[Trans] Tracking via multiple STHs (was Call for adoption, draft-linus-trans-gossip-ct)
2015-08-26 12:15:16 GMT
On 25 August 2015 at 03:56, Ben Laurie <benl <at> google.com> wrote:
> On Thu, 13 Aug 2015 at 01:34 Tom Ritter <tom <at> ritter.vg> wrote:
>> On 8 August 2015 at 12:25, Bryan Ford <brynosaurus <at> gmail.com> wrote:
>> > [Many good things]
>> Okay. If I simplify unfairly I think I agree with many of the root
>> points of your email.
>> 1) Yes, more logs plus even a weeks worth of STHs probably affords too
>> much ability for tracking. Releasing a STH will have some sort of
>> probability attached to it, but again 'statistics'. I've open a
>> ticket to make sure we don't lose this.

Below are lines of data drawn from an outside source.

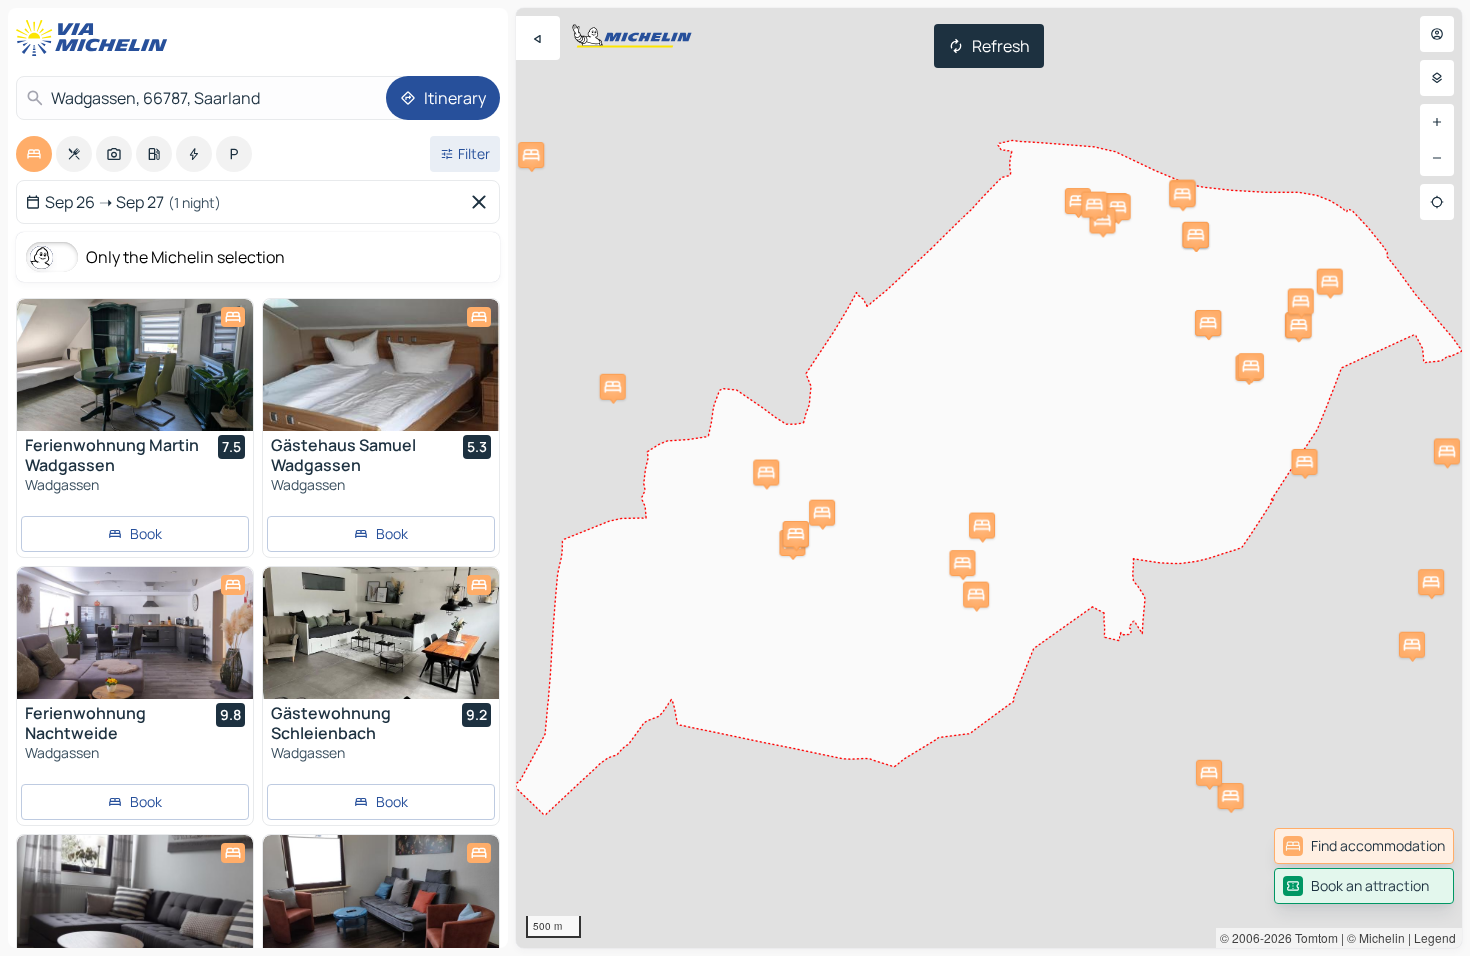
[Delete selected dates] (483, 202)
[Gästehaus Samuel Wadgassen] (381, 365)
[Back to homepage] (96, 38)
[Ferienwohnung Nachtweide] (135, 633)
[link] (1364, 846)
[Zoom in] (1437, 122)
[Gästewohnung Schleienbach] (381, 633)
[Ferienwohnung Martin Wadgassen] (135, 365)
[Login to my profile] (1437, 34)
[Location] (1437, 202)
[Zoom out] (1437, 158)
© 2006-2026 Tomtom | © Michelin (1312, 937)
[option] (34, 154)
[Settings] (1437, 78)
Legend (1435, 937)
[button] (1078, 201)
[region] (989, 478)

> I've been thinking about this for a while now, and I'd like to know how this
> attack works.
> When a client communicates with a log, assuming it manages to do so
> completely anonymously, it reveals at most two STHs it knows (i.e. if it
> asks for an STH consistency proof).
> A week's worth of STHs gives me ~10,000 pairs. Assuming, say, 1B people who
> visit sites using CT in that week, that puts each person into an anonymity
> set of size 100,000, assuming the attacker has full control over STHs the
> user caches. Which he doesn't.
> Also, once the attacker has narrowed the user to this set, what has he
> learnt? Nothing, since he already knew the 2 STHs the user had cached (he
> supplied them). Those two STHs are correlated with nothing else. What's
> more, one of them is now going to be removed from the cache (the older one),
> moving the user into a really large anonymity set. In practice, the user
> will soon replace that STH with a more recent one, and different users will
> replace with different STHs, causing the set to become even larger over
> time. Anyway, now you can determine that one of at least 10M people visited
> some particular website. I find it hard to get excited about that.
> In order to further narrow the user down, or to learn anything correlated
> with the smaller (two STH) anonymity set, the attacker needs some other
> persistent marker so he can correlate other requests. But if he has that
> persistent marker, what is the STH marker for?
> In short: I am not seeing how this represents a privacy problem. Perhaps I'm
> missing something?
So in your thought process the attacker is a log colluding with a website to track a user? I imagined in a different way.